Radiology | Products

FDA CLEARANCE

Adaptive Radiation Therapy System

Siemens Medical Solutions (www.siemens.com/medical) has received FDA clearance for its ARTISTE™ multiple-modality system for adaptive radiation therapy. MVision™ 3D megavoltage cone-beam imaging provides outstanding soft-tissue resolution, especially in challenging cases, such as imaging large patients and patients with prostheses. The CTVision™ CT-on-rails system provides in-room diagnostic quality imaging with direct comparison of daily patient anatomy to original planning data.

With a small, 5 mm leaf thickness over the full-field, the 160 MLC™ multileaf collimator provides better conformity to tumor shape independent of tumor size. Its speed and low leakage reduces patient on-table time and dose to normal tissue. The open-design 550 TxT™ treatment table provides the clearance and mechanical strength to accommodate patients weighing up to 550 lbs.

FDA CLEARANCE

Faster Radiation Therapy System

Varian Medical Systems (www.varian.com) has received FDA clearance for its RapidArc™ radiotherapy hardware and treatment planning software, which enable image-guided, intensity-modulated radiation therapy (IMRT) to be performed two to eight times faster and more precisely than conventional therapy or helical tomotherapy.

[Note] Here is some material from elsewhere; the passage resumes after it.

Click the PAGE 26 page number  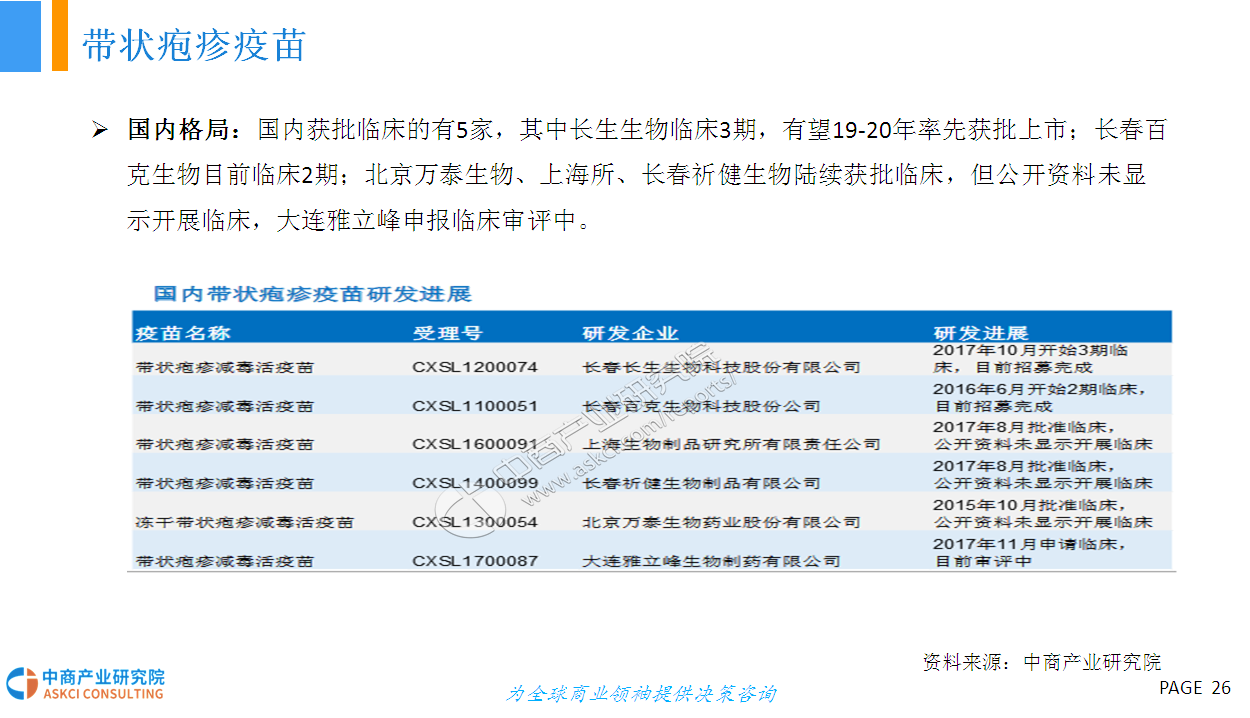[1194, 688]
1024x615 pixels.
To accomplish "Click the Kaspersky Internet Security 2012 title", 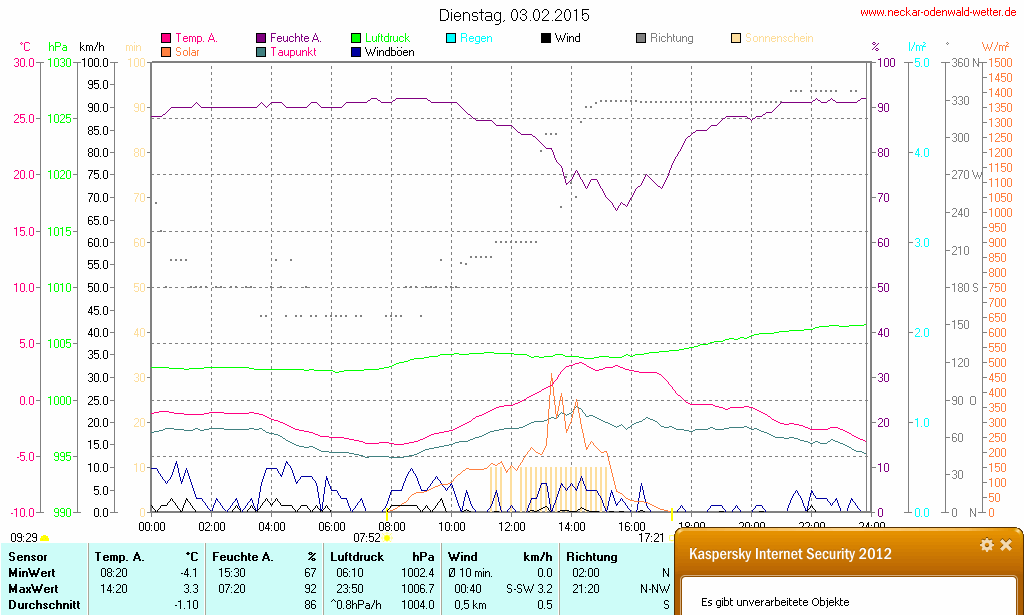I will pos(790,553).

RapidArc delivers a complete IMRT treatment in a single rotation of the machine around the patient, utilizing a sophisticated, proprietary algorithm that creates a finely-shaped IMRT dose distribution closely matching the size and shape of the tumor. The system works by simultaneously varying the speed with which the treatment machine rotates around the patient, the dimensions of the beam-shaping aperture and the rate at which the dose is delivered. RapidArc can reduce the amount of non-therapeutic radiation reaching healthy tissues during treatment.

NEW PRODUCT

Welded-seam Antimicrobial Pads

Patient Comfort Systems (www.patientcomfortsystems.com) has introduced advanced welded-seam technology into its line of antimicrobial pads for MR imaging systems. The technology uses heat welding to protect the inner foam core of the pad from penetration of Methicillin-resistant Staphylococcus aureus (MRSA) bacteria or other biological contamination. Fraying, tears and gaps in stitching at the pad's seams, as well as the wearing away of coating material, can allow MRSA to penetrate and form a reservoir in the pad core, which cannot be adequately cleaned, posing a contamination risk to all patients who come into contact with the pad.

FDA CLEARANCE

Large Open-bore MR

Toshiba America Medical Systems (www.medical.toshiba.com) has received FDA clearance for the new open-bore 1.5 T Vantage Titan™ MR system. The open bore of the Vantage Titan is 18 percent larger than other 1.5 T systems, featuring a large 71-centimeter patient aperture and Pianissimo™ noise reduction technology.

The Vantage Titan's large clinical field-of-view is unique for its bore size and produces high-quality images without compromising homogeneity or overall imaging performance.